The 2021 Jeep Wrangler Rubicon 392 is a not-so-subtle way for Jeep to lob a grenade, metaphorically speaking, at Ford.
It was a concept, but there was almost no chance it wouldn’t be built, and so here it is for real, as a Jeep you can actually buy: A Wrangler with a Hemi V8. Even if Jeep won’t use the word “Hemi” for some mysterious reason or reasons, it is a Hemi.
The reason that Jeep won’t use the word Hemi is likely this: The brand doesn’t want to step on Dodge’s toes.
Right as the Ford Bronco comes to market, and as Jaguar Land Rover launches a new Defender. That latter vehicle has been rumored to possibly be getting a V8 soon.
Back to the Jeep. For the first time in almost 40 years, there’s a factory V8 under a Wrangler hood. This one displaces 6.4-liters and makes 470 horsepower and 470 lb-ft of torque and connects to an eight-speed automatic transmission that has paddle-shifters.
Jeep is claiming a 0-60 time that’s 40 percent faster than what the V6 Rubicon can do, at 4.5 seconds. The quarter-mile passes in 13 seconds flat. But this rig isn’t just a burner – Jeep, being Jeep, put in more off-road capability.
The full-time four-wheel-drive 392 gets heavy-duty Dana 44 wide-track axles with electronic differentials, electronic front sway-bar disconnect, a 2-inch lift, upgraded frame rails, different suspension geometry, heavy-duty brakes, FOX high-performance shocks, 33-inch tires on 17-inch wheels, active dual-mode exhaust sound, quad tailpipes, and a functional hood scoop.
A secondary path for intake air allows the engine to power the vehicle all the way up to the top speed even if the main intake is blocked by mud or whatnot. The air-intake system can also funnel water away from the engine at up to 15 gallons per minute.
There’s a 48:1 crawl ratio and that, along with the way the torque converter locks, plus all the torque on hand, should allow for idle-speed rock trawling. Ground clearance is at 10.3 inches, and approach, breakover, and departure angles are listed at 44.5, 22.6, and 37.5 degrees, respectively. Water-fording ability is listed at up to 32.5 inches.
The low-range gear ratio is 2.72.
Inside, buyers get a leather-wrapped steering wheel and more aggressive seat bolstering. Exterior bronze accents also set the Rubicon 392 apart, as does an Off-road Plus drive mode that allows drivers to lock the rear axle at higher speeds in four-wheel-drive high. There are also Sand and Rock modes. Drivers can also use electronic trickery to use buttons on the steering wheel to set speeds between 1 and 5 mph in 4-Low while wheelin’. No brake or throttle input needed.

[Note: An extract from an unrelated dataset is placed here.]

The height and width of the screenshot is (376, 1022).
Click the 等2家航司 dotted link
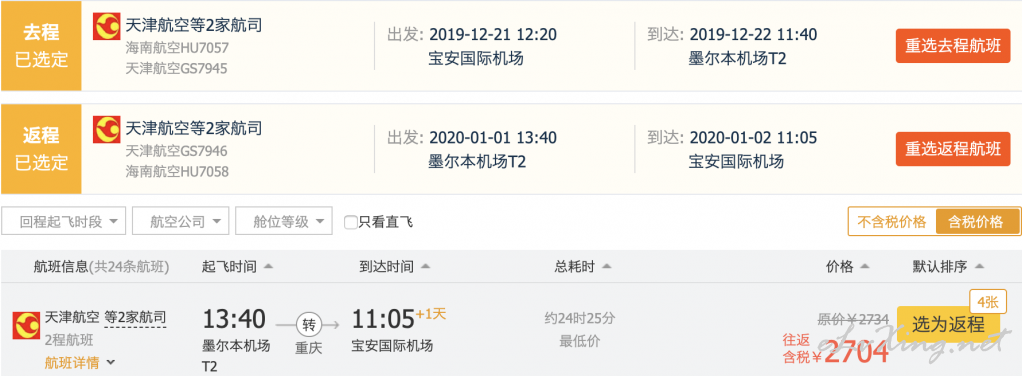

New half doors will be available. The gauge cluster is different from other Wranglers, and leather seats and UConnect with the 8.4-inch infotainment screen are standard. Off-road pages allow drivers to check out all kinds of off-road performance indicators, such as roll, pitch, and altitude.
This Wrangler will be sold in nine different paint colors, and it comes standard with features that are usually optional on Wranglers. In addition to UConnect and the leather interior, those include body-color hardtop, body-color fender flares, a switch bank, LED lighting, steel bumpers, the Cold Weather Group (heated seats and the like), remote proximity entry, Safety Group, and Advanced Safety Group.
If aftermarket customization is your thing, Mopar has plenty of accessories for you.
Look for this vehicle to go on sale in the first quarter of 2021.
A V8 Wrangler may seem ridiculous, but it’s not like the aftermarket hasn’t given Wrangler owners this option for decades. At least this one will have a factory warranty.